Increasingly, lenders are exploring the use of big data to assess willingness to pay, however, there are limitations, including the ability to validate quality and authenticity. Marketwide data is typically neither structured nor detailed enough to be used in a meaningful way. However, one type of marketwide data — satellite data — is proving useful for several FinTechs.
- Organizations are pursuing partnership models in lieu of transactional relationships. For a variety of reasons, including compliance with laws and regulations, preserving customers’ trust, and maintaining an early competitive advantage, organizations are treading cautiously with customer data. As a result, relationships between players working in this field resemble partnership structures rather than transactional marketplaces. While the financial services ecosystem is evolving slowly in East Africa, the strategy behind partnerships allows players to explore what is possible with data and analytics on a case by case basis. Moreover, this partnership trend is likely to continue because MNOs need to rapidly build an ecosystem around digital wallets and establish partnerships with banks and FinTech players that can deliver a wider variety of digital financial services. In turn this ecosystem will generate more data that will enable the creation of better targeted products.
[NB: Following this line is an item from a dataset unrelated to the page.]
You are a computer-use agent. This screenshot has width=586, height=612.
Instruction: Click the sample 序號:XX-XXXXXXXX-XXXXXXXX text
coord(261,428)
- Most of the organizations interviewed are still testing, refining, and experimenting with which datasets are most predictive as well as validating their analytical models. This has led some FinTech organizations — such as Apollo Agriculture, FarmDrive, and Tala — to become customer facing, at least temporarily. By working directly with customers these FinTechs are able to capture data with which to train and prove the predictive power of their models. The implication of this is that they have to fund the loans from their own balance sheets; as a result, the amount of capital available for lending limits the volume of data they can collect. Further, even in situations in which customer data has been shared, data analytics organizations have learned that integrating with a provider’s system requires tremendous time and effort and hampers the ability of FinTechs to scale. Banks and MFIs need to improve readiness as much as FinTechs need more runway to improve models and offerings.
- Most banks and FinTechs believe a business case that is strategy- and leadership-led is essential to the uptake of big data and analytics. To expand financial services to low-income or hard to reach customers, banks need to be part of the solution. However, for this to happen, banks will need to shift their perspectives on the breadth of the customers they would like to reach.
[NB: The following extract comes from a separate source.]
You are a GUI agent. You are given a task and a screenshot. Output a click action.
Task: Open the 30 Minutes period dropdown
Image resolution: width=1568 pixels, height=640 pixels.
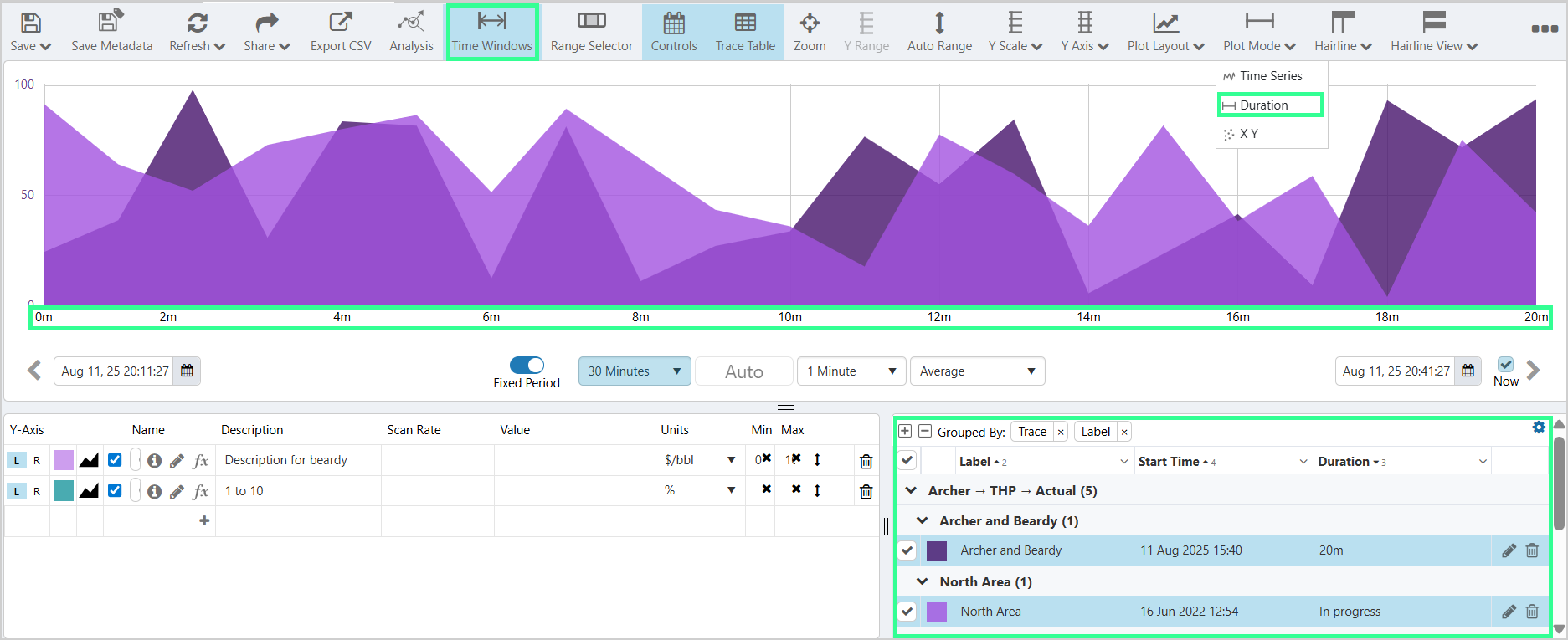[x=635, y=371]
The absence of a marketplace — and the pivoting of pioneers who initially paved the way to develop the market — could indicate that it’s too early for big data plays. More likely, however, it demonstrates that a market will never emerge in the same way that it has in the United States. Progress will come gradually, and partnerships among mobile network operators, banks, and FinTechs will be crucial to success. Organizations will need to weigh the value of being a pioneer against the current market challenges outlined above.
As a complement to the Focus Note, FiDA has developed Profiles of Digital Finance Organizations Leveraging Data and Analytics—brief profiles of how the organizations that participated in the research are using data. The profiles categorize data sources (big data as well as traditional) across four functional categories:
- Individuals’ financial services use or history.
- Individuals’ digital interactions using a device.
- Other individual data, such as psychometric survey responses.
- Marketwide data, such as crop prices or satellite imagery.
We hope that readers will benefit from the candid details shared by the participants in this study, without whom these findings and knowledge outputs would be impossible.